You’ve read our stories.
How a hurting child may rebuff any human connection but a Hope Reins horse becomes their beacon of light, shining a path of healing for them.
What is it about a horse?
After years of study, Tim Hayes, a world-renowned Natural Horsemanship clinician, boils it down to two innate characteristics: Hypervigilance and Equine Herd Dynamics.
He explains that as prey animals, horses are hypervigilant; they need to stay alert for their survival. Often, kids with trauma are hypervigilant too, because they live in a constant state of fear, anxious about what will happen next.
When they meet a horse, there’s a non-verbal identification with what seems very familiar, says Hayes.
“This immediately reduces mutual stress, feels safe and comfortable, and most importantly produces a remarkable level of emotional healing.”
Horses also have a surprising ability to get along with one another through Herd Dynamics.
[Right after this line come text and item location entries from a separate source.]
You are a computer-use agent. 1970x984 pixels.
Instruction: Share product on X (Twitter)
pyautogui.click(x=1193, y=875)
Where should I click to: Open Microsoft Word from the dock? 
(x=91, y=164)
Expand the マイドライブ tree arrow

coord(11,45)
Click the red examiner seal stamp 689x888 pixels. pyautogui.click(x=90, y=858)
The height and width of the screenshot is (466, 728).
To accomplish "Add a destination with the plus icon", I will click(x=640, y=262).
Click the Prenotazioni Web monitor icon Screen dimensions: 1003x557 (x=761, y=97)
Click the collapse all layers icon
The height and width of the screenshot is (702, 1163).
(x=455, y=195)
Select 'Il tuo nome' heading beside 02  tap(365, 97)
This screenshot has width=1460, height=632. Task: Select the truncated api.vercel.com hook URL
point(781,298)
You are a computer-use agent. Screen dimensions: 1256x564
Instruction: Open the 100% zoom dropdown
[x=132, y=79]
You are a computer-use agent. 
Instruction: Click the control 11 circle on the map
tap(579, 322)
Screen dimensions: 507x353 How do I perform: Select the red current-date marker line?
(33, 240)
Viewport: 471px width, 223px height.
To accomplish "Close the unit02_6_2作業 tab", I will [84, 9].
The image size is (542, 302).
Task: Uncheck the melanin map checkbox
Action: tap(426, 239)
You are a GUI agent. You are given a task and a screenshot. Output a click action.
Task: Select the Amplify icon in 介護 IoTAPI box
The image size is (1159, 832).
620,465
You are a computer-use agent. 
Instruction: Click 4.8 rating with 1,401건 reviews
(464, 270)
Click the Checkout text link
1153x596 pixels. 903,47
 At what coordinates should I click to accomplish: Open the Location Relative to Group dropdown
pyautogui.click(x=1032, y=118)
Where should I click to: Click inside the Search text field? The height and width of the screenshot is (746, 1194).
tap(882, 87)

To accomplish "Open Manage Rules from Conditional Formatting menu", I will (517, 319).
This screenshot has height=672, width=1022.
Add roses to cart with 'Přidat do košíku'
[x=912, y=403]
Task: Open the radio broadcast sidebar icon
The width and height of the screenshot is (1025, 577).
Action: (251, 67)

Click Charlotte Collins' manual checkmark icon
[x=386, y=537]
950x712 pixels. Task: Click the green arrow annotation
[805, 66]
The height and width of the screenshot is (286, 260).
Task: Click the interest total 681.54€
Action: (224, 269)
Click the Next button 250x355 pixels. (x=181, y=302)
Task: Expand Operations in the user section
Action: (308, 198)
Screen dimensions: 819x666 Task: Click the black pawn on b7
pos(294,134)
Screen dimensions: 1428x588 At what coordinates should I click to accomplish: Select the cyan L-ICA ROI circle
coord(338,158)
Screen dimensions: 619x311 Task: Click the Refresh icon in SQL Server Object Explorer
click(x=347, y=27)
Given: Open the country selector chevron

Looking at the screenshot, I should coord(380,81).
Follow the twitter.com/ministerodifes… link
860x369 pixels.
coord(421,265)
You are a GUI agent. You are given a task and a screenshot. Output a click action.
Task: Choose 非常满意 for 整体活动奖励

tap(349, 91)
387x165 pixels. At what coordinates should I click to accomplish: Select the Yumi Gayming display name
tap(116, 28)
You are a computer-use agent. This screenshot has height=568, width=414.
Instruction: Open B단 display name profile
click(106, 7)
It has enabled them to stay together and travel in the safety of large herds for centuries.
Amazingly, they live in harmony through the use of social skills like acceptance, tolerance, kindness, honesty, patience, understanding, forgiveness and compassion.
When a child or teen displays these harmonistic traits with a horse, there’s a great connection. The horse chooses to be with them.
Many times, it’s the first time a kid feels accepted for who they really are.
And, finally, at Hope Reins, we believe there’s a third and unique trait that our horses possess: the story of rescue.
Most of our horses are rescued, and when kids see how the horse triumphed over adversity, that’s the point where God opens hearts and real healing begins.
Thank you for supporting Hope Reins.